De volta para o passado. Quando um antepassado é encontrado, a comemoração costuma ser compartilhada. Foi assim quando a advogada Magna Pereira da Silva, de 65 anos, encontrou o registro de nascimento de seu avô, Afonso Aloi, italiano da Calábria. “O único documento dele que eu tinha era sua certidão de óbito, já que ele morreu aqui no Brasil há 53 anos”, conta. “Mas nela não estava informado o local de nascimento na Itália, então tive de olhar página por página, de várias cidades, até encontrar.”
Muito além da simples curiosidade, o documento será importante para os planos futuros de Magna. Ciente da localização e data exata do nascimento de seu antepassado, ela vai solicitar agora à Itália a cópia da certidão de nascimento do avô para que possa dar início ao processo de reconhecimento de cidadania italiana.

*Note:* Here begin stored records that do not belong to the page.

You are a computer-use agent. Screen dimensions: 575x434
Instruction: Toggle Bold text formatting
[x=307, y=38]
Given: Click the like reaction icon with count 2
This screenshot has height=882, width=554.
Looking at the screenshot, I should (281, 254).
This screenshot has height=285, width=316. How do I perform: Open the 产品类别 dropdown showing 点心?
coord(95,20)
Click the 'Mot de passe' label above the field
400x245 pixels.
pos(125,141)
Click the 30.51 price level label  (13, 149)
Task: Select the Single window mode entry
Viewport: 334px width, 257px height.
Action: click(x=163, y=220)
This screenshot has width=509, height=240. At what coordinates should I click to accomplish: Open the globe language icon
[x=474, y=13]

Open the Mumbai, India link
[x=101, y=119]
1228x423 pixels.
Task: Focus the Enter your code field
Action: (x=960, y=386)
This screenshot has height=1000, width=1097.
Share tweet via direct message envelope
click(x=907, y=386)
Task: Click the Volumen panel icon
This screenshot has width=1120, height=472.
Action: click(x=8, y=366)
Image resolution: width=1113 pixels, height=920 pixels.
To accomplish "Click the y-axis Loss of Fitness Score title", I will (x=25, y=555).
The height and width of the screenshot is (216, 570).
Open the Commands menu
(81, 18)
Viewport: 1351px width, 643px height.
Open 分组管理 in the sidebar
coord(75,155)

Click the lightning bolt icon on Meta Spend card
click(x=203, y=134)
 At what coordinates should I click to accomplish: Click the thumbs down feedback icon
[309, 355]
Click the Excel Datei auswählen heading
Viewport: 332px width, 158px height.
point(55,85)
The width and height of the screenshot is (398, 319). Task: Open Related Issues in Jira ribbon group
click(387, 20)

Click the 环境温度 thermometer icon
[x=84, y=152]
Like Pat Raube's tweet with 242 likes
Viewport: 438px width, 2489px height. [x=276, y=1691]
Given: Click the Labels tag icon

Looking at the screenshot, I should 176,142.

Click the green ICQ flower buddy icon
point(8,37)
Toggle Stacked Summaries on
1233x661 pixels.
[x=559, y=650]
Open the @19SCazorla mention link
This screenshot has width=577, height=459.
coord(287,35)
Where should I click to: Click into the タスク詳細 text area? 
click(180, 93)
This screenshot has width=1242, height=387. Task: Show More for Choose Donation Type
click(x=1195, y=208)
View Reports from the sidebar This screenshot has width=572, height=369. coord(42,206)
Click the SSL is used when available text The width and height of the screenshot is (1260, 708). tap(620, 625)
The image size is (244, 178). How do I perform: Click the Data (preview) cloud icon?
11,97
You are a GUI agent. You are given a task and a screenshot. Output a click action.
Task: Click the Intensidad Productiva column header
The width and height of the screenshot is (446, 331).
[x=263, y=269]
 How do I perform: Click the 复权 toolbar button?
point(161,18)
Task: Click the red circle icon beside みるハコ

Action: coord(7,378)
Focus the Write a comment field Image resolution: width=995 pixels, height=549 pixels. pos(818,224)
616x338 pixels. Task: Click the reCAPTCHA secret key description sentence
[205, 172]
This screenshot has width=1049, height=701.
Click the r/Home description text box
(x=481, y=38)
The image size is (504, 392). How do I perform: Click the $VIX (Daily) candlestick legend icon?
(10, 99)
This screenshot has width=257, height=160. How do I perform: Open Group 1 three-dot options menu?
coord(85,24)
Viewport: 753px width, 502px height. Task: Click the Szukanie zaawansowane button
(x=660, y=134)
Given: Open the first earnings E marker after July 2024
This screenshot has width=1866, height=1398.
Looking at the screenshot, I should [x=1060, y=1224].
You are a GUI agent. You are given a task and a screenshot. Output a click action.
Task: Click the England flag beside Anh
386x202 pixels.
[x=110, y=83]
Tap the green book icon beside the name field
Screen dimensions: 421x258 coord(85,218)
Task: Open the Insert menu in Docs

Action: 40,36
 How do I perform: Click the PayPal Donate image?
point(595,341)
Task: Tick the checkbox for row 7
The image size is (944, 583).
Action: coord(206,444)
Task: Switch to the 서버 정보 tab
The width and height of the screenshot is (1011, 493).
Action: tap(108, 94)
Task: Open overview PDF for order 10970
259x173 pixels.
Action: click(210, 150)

Uma das mais assíduas pesquisadoras é a administradora de empresas Adriana da Cunha Sinibaldi, 39 anos, frequentadora do centro desde os 16. “Pesquisa genealógica não é algo rápido”, diz ela, que vai ao local presencialmente pelo menos uma vez por semana e diariamente também busca informações de sua casa. “Na igreja a gente dá valor à família, à importância de conhecer os antepassados”, explica ela, que é mórmon.
Como o sistema permite que o usuário vá alimentando sua própria árvore genealógica e esta se cruze com outros pesquisadores com antepassados em comum, as ramificações vão recuando no tempo. “No mais longo ramo da minha família cheguei a 166 gerações”, diz Adriana.
A dona de casa Silvana Lemos Noronha Santos, de 49 anos, já está nos anos 1600 em sua própria genealogia. Tomou gosto pelas pesquisas de família por conta do pai, o funcionário público Expedido Justiniano de Noronha, que morreu em 2006. “Aprenda a amar seus antepassados e serás eterno na lembrança dos que vierem depois”, dizia ele. E então, fazia das férias sempre uma peregrinação por cartórios, cemitérios e igrejas espalhadas pelo País, em busca de algum fragmento que ajudasse a compor sua genealogia. “Colocava a gente no fusquinha azul e íamos todos. Depois escrevia tudo à mão. Fui eu quem passei para o computador”, conta Silvana.
Mas de onde vem toda essa informação? No Brasil, é o gerente Mario Silva quem se encarrega de fazer as parcerias. Firma acordos com cartórios, com igrejas católicas, com arquivos públicos. “Oferecemos a digitalização gratuita de todo o material em troca de termos uma cópia. Não há dinheiro envolvido”, afirma. No País, os mórmons têm 30 câmeras trabalhando simultaneamente. Cada uma tem capacidade de produzir 50 mil imagens por mês.